The transmission spectra of CuAlO₂ films on sapphire substrates with different annealing temperatures in nitrogen flow of 400sccm under atmosphere pressure

In order to show the effect of the annealing temperature on the optical bandgap of the films, the absorption coefficient (α) was calculated using Manifacier model [24]. The dependence of α on the photon energy (hν) was fitted to the relation [25]:

$$ \alpha h\nu = A(h\nu - E_{g} )^{n} $$

where A is a constant, E _g is the optical bandgap and the exponent n depends on the type of the transition. For direct allowed transition, indirect allowed transition and direct forbidden transition, n is 1/2, 2 and 3/2, respectively.
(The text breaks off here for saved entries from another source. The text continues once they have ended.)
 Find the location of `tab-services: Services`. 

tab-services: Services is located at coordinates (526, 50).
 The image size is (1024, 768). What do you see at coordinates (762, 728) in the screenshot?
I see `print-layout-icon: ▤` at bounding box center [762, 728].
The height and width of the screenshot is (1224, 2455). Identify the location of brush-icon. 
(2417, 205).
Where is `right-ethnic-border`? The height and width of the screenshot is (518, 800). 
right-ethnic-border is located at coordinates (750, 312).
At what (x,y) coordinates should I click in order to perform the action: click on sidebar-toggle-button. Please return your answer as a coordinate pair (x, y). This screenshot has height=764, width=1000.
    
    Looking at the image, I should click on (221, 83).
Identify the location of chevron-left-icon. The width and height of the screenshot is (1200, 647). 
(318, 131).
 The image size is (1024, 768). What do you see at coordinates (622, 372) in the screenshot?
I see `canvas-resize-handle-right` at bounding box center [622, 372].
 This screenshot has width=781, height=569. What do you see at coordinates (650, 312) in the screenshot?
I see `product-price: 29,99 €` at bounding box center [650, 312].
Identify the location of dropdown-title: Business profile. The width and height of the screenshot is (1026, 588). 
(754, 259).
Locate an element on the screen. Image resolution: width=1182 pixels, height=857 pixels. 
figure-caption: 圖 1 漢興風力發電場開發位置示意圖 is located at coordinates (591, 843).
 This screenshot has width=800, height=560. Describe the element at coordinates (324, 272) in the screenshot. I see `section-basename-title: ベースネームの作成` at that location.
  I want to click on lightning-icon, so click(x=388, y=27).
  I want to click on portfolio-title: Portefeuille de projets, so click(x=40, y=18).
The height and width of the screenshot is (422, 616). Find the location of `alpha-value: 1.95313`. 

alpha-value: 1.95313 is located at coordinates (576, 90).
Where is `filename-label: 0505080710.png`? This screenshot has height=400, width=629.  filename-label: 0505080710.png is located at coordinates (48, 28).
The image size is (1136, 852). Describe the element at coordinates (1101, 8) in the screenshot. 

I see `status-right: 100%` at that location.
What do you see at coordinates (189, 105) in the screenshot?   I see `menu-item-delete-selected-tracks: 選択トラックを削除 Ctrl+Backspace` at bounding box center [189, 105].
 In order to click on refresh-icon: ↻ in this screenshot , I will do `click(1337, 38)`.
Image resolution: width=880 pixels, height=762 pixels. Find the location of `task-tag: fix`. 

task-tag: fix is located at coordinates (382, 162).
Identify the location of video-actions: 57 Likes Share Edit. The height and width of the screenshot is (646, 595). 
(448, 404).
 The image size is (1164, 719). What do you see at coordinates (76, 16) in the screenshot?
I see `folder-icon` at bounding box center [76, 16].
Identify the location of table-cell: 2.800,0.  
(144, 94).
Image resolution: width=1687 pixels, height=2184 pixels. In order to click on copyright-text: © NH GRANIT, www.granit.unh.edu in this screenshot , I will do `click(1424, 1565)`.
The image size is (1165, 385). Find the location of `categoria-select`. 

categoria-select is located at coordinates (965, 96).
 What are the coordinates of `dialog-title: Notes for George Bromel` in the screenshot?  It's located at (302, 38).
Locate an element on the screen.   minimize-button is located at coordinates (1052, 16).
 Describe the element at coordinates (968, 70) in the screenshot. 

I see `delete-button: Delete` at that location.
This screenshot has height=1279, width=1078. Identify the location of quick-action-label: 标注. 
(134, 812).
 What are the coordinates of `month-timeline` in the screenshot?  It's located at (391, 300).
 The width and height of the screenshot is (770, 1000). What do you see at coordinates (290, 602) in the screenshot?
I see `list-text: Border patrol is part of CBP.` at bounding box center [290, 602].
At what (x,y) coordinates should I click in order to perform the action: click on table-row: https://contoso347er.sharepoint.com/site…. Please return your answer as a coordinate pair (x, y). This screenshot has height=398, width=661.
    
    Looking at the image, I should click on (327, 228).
The plot of (αhν)² versus hν of the films deposited at different annealing temperature is shown in Fig. 8. Extrapolation of the linear portion of the plots of (αhν)² versus hν to α = 0 gives the optical bandgap of CuAlO₂ films for direct allowed transition. The optical bandgap decreases from 3.23 to 3.00 eV with increasing the annealing temperature from 850 to 1,050 °C, which results from the arising of defect states induced by the decrease of the crystallinity. Our films show narrower optical bandgap than some previously reported [4, 8, 13]. A lot of study have been done on the band-structure calculation of CuAlO₂ in the last few years [17, 26]. All the cases suggest that CuAlO₂ band edges are very complicated, and the optical bandgap relies heavily on the preparation technique of CuAlO₂ film. Therefore, it is hard to determine the origin of these optical bandgap of our films. A more powerful research is needed in the future study.

Fig. 8

(αhν)² versus hν plot of CuAlO₂ films on sapphire substrates with annealing temperatures in nitrogen flow of 400sccm under atmosphere pressure

4 Conclusion

CuAlO₂ films were successfully deposited on quartz glass and sapphire substrates by chemical solution deposition method. In this study, the influences of annealing temperature on the structural, morphology, electrical and optical characteristics have been investigated. It is observed that the preparation of pure CuAlO₂ film is closely related to the annealing temperature and O₂ partial pressure. CuAlO₂ film annealed at 850 °C in nitrogen flow of 400sccm under atmosphere pressure has the highest optical transmission (>70% at around 600 nm wavelength) and the lowest resistivity (3.6 × 10² Ω cm at room temperature). The resistivity increases and the optical transmission in the visible region decreases as the annealing temperature increases from 850 to 1,050 °C, largely due to the decline of the crystallinity and the degraded morphology. CuAlO₂ films can be described by the thermal-activation theory in the temperature range of 250–300 K. The activation energy and the optical bandgap of our films are lower in comparison with the previously reported, owing to the different preparation methods.